EQUINÁCEA.
Las dos especies más usadas son la Echinacea angustifolia y la Echinaces purpurea.
En una investigación reciente se ha demostrado que los extractos de equinácea poseen propiedades inmunoestimulantes destacables.
La equinácea aumenta la producción y la actividad de los leucocitos, destruyendo invasores como los virus y las bacterias perjudiciales. Exta extraordinaria hierba también aumenta la migración de los leucocitos a las áreas de infección aguda, acelerando así los procesos de recuparación y curación.
La equinácea también aumenta la producción de interferón.
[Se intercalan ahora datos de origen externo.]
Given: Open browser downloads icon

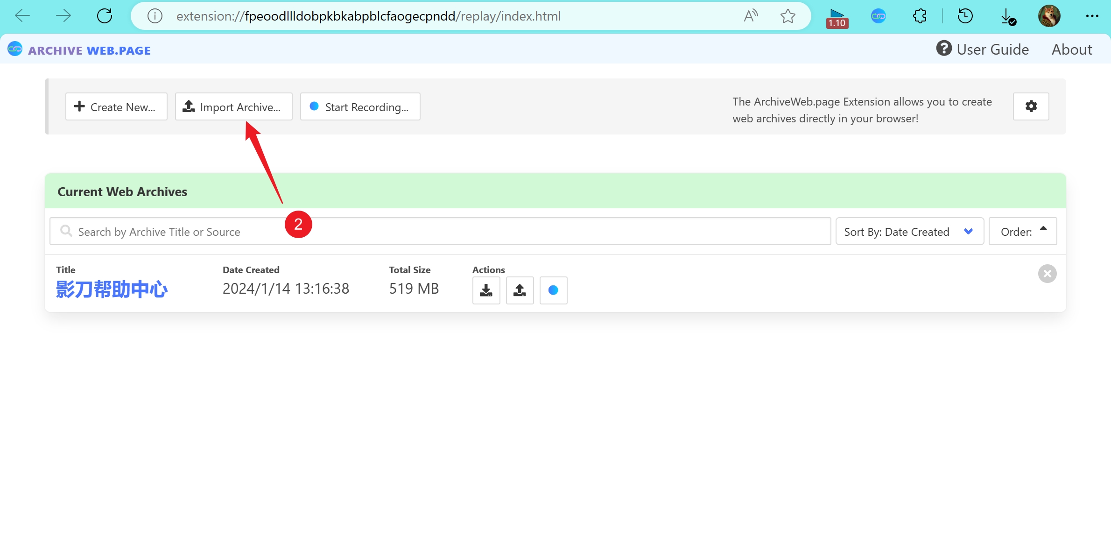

En interferón es un compuesto producido por el cuerpo que estimula la síntesis de proteínas que bloquean la infección vírica.
Además, la equinácea previene de forma natural la propagación de los virus para diseminarse con mayor velocidad por los tejidos corporales.
Indicaciones:
- Infecciones víricas (refriados, gripe, herpes, …).
- Infecciones bacterianas.
- Infecciones por Candida Albicans u otros hongos.
- Artritis y otros problemas inflamatorios.
- Eccema, acné y otras enfermedades de la piel producidas por bacterias y relacionadas con procesos inflamatorios.
- Cicatrizante de heridas.
No debe tomarse durante el ambarazo, la lactancia, en enfermedades autoinmunes ni hepatopatías.
Curiosidad:
La Echinacea es una hierba popular originaria de la región del oeste medio de Norteamérica. Las tribus indias de Nebraska la utilizaron como antiséptico y analgésico y los Sioux la utilizaron como un remedio contra la mordedura de serpiente. En 1885 se introdujo en la medicina Americana como un depurativo de la sangre.